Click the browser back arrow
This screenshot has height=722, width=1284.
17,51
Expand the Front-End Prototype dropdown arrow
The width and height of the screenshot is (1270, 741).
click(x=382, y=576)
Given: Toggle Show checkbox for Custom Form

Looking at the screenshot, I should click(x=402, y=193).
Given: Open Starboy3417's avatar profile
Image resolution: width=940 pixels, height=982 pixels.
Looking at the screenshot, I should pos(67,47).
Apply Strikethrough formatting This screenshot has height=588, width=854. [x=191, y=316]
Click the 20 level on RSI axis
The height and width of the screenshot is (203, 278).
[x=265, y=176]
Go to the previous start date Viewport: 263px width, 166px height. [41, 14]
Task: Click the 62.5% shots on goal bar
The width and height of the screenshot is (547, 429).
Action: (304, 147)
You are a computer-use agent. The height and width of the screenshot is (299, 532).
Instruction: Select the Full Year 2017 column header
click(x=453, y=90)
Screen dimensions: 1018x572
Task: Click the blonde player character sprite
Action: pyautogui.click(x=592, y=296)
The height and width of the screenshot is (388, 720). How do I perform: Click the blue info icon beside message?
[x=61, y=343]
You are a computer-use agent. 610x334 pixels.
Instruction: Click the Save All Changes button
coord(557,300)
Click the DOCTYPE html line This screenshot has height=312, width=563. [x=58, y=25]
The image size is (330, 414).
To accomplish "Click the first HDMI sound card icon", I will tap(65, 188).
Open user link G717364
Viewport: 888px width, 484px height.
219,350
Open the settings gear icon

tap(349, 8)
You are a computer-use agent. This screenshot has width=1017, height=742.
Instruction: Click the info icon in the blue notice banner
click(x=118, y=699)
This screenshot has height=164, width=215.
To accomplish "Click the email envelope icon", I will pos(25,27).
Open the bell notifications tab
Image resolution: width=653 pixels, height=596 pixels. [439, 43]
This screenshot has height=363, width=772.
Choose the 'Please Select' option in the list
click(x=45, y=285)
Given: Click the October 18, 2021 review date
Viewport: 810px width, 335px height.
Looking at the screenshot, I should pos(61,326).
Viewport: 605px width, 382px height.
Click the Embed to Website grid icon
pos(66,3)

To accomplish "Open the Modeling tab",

★ ★ ★ ★

• **Problem**
Could you copy every record above exactly as it appears?

• **Your solution**
Click the browser back arrow
This screenshot has height=722, width=1284.
17,51
Expand the Front-End Prototype dropdown arrow
The width and height of the screenshot is (1270, 741).
click(x=382, y=576)
Given: Toggle Show checkbox for Custom Form

Looking at the screenshot, I should click(x=402, y=193).
Given: Open Starboy3417's avatar profile
Image resolution: width=940 pixels, height=982 pixels.
Looking at the screenshot, I should pos(67,47).
Apply Strikethrough formatting This screenshot has height=588, width=854. [x=191, y=316]
Click the 20 level on RSI axis
The height and width of the screenshot is (203, 278).
[x=265, y=176]
Go to the previous start date Viewport: 263px width, 166px height. [41, 14]
Task: Click the 62.5% shots on goal bar
The width and height of the screenshot is (547, 429).
Action: (304, 147)
You are a computer-use agent. The height and width of the screenshot is (299, 532).
Instruction: Select the Full Year 2017 column header
click(x=453, y=90)
Screen dimensions: 1018x572
Task: Click the blonde player character sprite
Action: pyautogui.click(x=592, y=296)
The height and width of the screenshot is (388, 720). How do I perform: Click the blue info icon beside message?
[x=61, y=343]
You are a computer-use agent. 610x334 pixels.
Instruction: Click the Save All Changes button
coord(557,300)
Click the DOCTYPE html line This screenshot has height=312, width=563. [x=58, y=25]
The image size is (330, 414).
To accomplish "Click the first HDMI sound card icon", I will tap(65, 188).
Open user link G717364
Viewport: 888px width, 484px height.
219,350
Open the settings gear icon

tap(349, 8)
You are a computer-use agent. This screenshot has width=1017, height=742.
Instruction: Click the info icon in the blue notice banner
click(x=118, y=699)
This screenshot has height=164, width=215.
To accomplish "Click the email envelope icon", I will pos(25,27).
Open the bell notifications tab
Image resolution: width=653 pixels, height=596 pixels. [439, 43]
This screenshot has height=363, width=772.
Choose the 'Please Select' option in the list
click(x=45, y=285)
Given: Click the October 18, 2021 review date
Viewport: 810px width, 335px height.
Looking at the screenshot, I should pos(61,326).
Viewport: 605px width, 382px height.
Click the Embed to Website grid icon
pos(66,3)

To accomplish "Open the Modeling tab",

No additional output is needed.